--- START ---

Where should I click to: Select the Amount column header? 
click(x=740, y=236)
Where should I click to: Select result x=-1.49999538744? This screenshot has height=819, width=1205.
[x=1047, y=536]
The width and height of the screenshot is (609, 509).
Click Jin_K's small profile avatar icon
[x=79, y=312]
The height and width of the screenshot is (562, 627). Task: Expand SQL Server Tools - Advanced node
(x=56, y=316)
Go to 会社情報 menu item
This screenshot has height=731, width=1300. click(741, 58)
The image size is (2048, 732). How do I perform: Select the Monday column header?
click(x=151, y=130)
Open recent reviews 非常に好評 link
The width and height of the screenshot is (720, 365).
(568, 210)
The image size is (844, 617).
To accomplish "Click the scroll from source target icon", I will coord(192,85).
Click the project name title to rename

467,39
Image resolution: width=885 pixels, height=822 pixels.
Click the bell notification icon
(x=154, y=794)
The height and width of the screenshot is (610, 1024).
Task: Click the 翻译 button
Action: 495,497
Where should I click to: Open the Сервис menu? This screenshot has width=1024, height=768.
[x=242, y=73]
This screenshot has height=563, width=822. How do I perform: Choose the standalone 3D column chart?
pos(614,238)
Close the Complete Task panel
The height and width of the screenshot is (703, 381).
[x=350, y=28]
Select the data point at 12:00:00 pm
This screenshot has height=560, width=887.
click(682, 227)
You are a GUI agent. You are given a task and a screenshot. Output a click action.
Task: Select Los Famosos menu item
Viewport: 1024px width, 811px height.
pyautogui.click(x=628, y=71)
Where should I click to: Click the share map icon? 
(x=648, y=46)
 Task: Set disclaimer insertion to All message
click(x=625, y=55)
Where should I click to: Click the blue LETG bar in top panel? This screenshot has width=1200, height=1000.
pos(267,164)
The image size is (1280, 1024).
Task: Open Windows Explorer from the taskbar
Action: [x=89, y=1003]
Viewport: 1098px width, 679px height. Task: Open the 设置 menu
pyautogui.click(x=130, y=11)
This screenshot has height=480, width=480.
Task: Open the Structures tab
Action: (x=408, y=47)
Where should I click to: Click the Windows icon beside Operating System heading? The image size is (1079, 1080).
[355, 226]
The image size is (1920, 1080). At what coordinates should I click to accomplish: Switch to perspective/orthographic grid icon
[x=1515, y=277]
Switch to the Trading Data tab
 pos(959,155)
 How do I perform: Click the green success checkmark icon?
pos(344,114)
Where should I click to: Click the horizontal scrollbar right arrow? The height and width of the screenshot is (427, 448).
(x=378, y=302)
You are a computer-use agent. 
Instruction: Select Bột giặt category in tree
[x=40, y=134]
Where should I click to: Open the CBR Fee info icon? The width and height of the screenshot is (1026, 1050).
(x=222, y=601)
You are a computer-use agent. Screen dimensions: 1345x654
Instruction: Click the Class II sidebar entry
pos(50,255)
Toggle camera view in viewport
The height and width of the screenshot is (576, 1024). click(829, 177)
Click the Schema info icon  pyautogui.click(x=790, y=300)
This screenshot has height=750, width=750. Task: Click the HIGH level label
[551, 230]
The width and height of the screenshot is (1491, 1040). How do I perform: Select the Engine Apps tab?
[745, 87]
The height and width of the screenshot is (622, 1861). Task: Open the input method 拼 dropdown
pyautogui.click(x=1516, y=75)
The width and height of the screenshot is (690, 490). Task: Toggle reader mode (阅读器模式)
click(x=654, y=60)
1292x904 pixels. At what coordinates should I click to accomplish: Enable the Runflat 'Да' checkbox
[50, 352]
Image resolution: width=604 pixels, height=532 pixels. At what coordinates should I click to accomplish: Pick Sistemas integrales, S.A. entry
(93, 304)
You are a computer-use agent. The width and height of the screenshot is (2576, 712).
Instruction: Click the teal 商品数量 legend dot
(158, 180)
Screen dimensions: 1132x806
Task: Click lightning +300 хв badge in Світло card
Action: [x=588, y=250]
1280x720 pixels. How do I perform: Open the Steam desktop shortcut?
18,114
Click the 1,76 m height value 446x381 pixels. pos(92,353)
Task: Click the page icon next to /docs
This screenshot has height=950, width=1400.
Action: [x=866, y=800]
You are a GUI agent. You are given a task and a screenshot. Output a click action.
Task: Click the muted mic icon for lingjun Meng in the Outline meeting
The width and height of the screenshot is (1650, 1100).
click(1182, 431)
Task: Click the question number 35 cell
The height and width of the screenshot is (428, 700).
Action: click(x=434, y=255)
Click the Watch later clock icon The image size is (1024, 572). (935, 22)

--- END ---

WHAT IS BEING ASKED: Every line of the listing that holds the word "computer" is to be found and copied.

WRITTEN ANSWER:
You are a computer-use agent. 
You are a computer-use agent. Screen dimensions: 1345x654
You are a computer-use agent. The width and height of the screenshot is (2576, 712).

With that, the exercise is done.